| Source passage |
Start of Block

Democrats see healthcare finish line

President Barack Obama and House Democrats claimed significant progress Thursday as momentum appeared to increase for swift final action on healthcare reform.

After a year of legislative tussling among Democrats in both the House and Senate and after an intense day of negotiating between Obama and the leaders of both chambers on Wednesday, senior House Democrats indicated they could be ready to put the finishing touches on final legislation before the beginning of next week.

{mosads}“We’re on the brink of passing healthcare reform,” said House Speaker Nancy Pelosi (D-Calif.). “We are making progress which will get [us] closer to reconciling the House and Senate bills.”

With the finish line in sight, Obama visited Capitol Hill to rally Democrats on healthcare and the rest of their legislative agenda Thursday. Earlier in the day, the president and his senior aides brokered a crucial deal to scale back a tax on high-cost health insurance plans that seemingly cemented the support of labor unions, a powerful Democratic ally, for final action on the healthcare bill.

Earlier in the day, House Ways and Means Committee Chairman Charles Rangel (D-N.Y.) said he hoped Democrats would submit a final package for a Congressional Budget Office cost estimate by Saturday. That process would likely take more than a week. Pelosi also vowed Thursday that the full text of the healthcare bill would be published online for 72 hours before a House vote.

House Democrats expressed confidence that the compromise on the tax, which is not in the House-passed bill but is the key revenue-raiser in the Senate-passed bill and enjoys the support of the president, provided a boost to the prospects of securing the 218 votes needed to pass the measure.

Obama has ratcheted up the pressure on congressional Democratic leaders as he pushes for a resolution of the healthcare debate before he delivers his first State of the Union address in a few weeks.

“We don’t have a deadline. We don’t have a specific date,” said House Majority Leader Steny Hoyer (D-Md.). “What we are doing is trying to conclude our discussions with the Senate as quickly as possible so that we can get this matter to the floor and have it adopted as quickly as possible.”

Obama and Democrats on Capitol Hill also are eager to move on to other matters, especially dealing with the sagging economy. In addition, Democrats are at increasing risk of losing the Senate seat formerly held by the late Edward Kennedy (Mass.) – and their priceless 60th vote — in a special election scheduled for Tuesday.

House Democratic leaders cautioned they had not yet signed on to the deal between the White House and the unions. “I have not seen the agreement,” Pelosi said. “But I’m very pleased.”

One of the House’s leading voices in opposition to the excise tax, Rep. Joe Courtney (D-Conn.), conditionally embraced that the scaled-back version worked out by the White House and the unions was likely good enough to answer his concerns. “However, the devil is in the details and I will reserve judgment on any compromise until I have had the time to review the proposal,” he said.

End of Block

(Records from a data collection)
Start of Block

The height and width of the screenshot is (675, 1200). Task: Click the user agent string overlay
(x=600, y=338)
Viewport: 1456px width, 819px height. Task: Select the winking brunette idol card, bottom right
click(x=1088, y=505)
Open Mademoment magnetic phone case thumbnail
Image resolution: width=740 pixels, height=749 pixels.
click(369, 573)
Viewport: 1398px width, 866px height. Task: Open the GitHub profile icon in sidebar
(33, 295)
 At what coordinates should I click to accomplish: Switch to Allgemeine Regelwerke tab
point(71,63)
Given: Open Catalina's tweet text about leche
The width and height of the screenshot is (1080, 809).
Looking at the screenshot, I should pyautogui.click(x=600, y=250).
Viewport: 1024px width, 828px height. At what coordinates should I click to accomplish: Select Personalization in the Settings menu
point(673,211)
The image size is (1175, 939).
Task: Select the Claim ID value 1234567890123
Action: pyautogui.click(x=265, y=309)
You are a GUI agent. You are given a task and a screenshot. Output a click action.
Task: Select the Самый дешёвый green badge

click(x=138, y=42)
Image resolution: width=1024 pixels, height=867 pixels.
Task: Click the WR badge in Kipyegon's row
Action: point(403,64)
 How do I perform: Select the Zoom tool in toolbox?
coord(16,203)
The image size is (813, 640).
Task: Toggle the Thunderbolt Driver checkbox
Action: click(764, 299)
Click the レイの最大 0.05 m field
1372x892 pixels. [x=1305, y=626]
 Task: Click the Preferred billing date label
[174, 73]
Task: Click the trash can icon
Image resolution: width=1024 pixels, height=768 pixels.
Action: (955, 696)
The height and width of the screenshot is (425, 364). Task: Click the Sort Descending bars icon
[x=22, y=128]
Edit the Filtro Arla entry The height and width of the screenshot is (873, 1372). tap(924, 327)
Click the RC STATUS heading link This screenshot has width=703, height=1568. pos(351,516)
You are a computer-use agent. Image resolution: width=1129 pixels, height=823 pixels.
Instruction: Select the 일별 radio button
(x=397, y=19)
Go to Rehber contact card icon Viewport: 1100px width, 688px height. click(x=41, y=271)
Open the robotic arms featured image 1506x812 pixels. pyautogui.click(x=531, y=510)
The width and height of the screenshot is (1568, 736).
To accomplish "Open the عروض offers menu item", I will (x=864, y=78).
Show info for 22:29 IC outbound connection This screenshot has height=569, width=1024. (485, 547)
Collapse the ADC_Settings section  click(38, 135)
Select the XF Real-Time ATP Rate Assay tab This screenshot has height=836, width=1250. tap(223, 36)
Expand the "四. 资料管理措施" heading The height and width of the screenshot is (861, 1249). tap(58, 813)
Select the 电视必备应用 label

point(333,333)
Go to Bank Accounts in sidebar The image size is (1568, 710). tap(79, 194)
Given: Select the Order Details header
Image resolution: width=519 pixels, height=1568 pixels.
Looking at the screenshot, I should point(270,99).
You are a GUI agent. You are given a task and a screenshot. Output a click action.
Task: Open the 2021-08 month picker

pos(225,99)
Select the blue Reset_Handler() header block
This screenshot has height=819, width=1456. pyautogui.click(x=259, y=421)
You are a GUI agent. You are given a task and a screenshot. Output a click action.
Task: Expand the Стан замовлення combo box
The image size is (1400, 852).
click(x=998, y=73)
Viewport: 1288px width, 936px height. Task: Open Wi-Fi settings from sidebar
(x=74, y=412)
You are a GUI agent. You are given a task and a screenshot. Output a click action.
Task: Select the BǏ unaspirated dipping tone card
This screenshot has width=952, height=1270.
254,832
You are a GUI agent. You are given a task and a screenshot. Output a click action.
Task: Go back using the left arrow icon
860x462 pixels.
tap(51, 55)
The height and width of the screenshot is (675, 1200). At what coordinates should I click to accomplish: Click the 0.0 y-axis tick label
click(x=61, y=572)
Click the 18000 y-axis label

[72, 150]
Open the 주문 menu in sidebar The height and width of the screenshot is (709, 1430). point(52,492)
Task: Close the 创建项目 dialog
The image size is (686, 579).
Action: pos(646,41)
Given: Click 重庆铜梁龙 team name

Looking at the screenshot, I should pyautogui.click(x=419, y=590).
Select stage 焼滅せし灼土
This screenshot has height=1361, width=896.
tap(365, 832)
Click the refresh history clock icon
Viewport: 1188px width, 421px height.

End of Block

| Task goal |
Pick up the healthcare reform article after its last sentence and keep writing. The listing has no connection to the healthcare reform article.

| Response to this task |
Following Obama’s 20-minute address to the caucus and a closed-door question-and-answer session between the president and lawmakers, House Democratic leaders gathered for a private meeting to review the progress made over the past two days and prepare for a nighttime meeting with Obama at the White House.


During the private session, Obama sought to inspire the lawmakers to cast their political anxiety about the healthcare bill aside. “This is something that will last. You will look back and say this is one of the most significant accomplishments you’ve ever made,” he said, according to a Democratic aide. “Stay true to your core values and America will be better for it.”

A plethora of questions about the healthcare bill remain unanswered on issues such as whether a proposed health insurance exchange would be national or state-based, whether to hike the Medicare payroll tax and apply it to investment income for the first time and how to retain the support of liberal lawmakers who object to the bills’ restrictions on abortion coverage.

Hoyer indicated that the House, the Senate and Obama have more work ahead of them. “All of the matters are on the table,” he said. “None of them will be decided until all of them are decided.”

But House Democrats signaled they were closer than ever to backing the final healthcare bill after more than a week of public griping that the more liberal House was being asked to give up too many of its priorities, such as the public option, because of threats by centrist Senate Democrats to withdraw their support from the bill.

Rep. Lynn Woolsey (D-Calif.), co-chairwoman of the Congressional Progressive Caucus, repeated her complaints that Obama has abandoned the public option and expressed concern the Senate would also prevail in its preference for state-based insurance exchanges. But, she added, “It’s probably as good as we’re going to get.”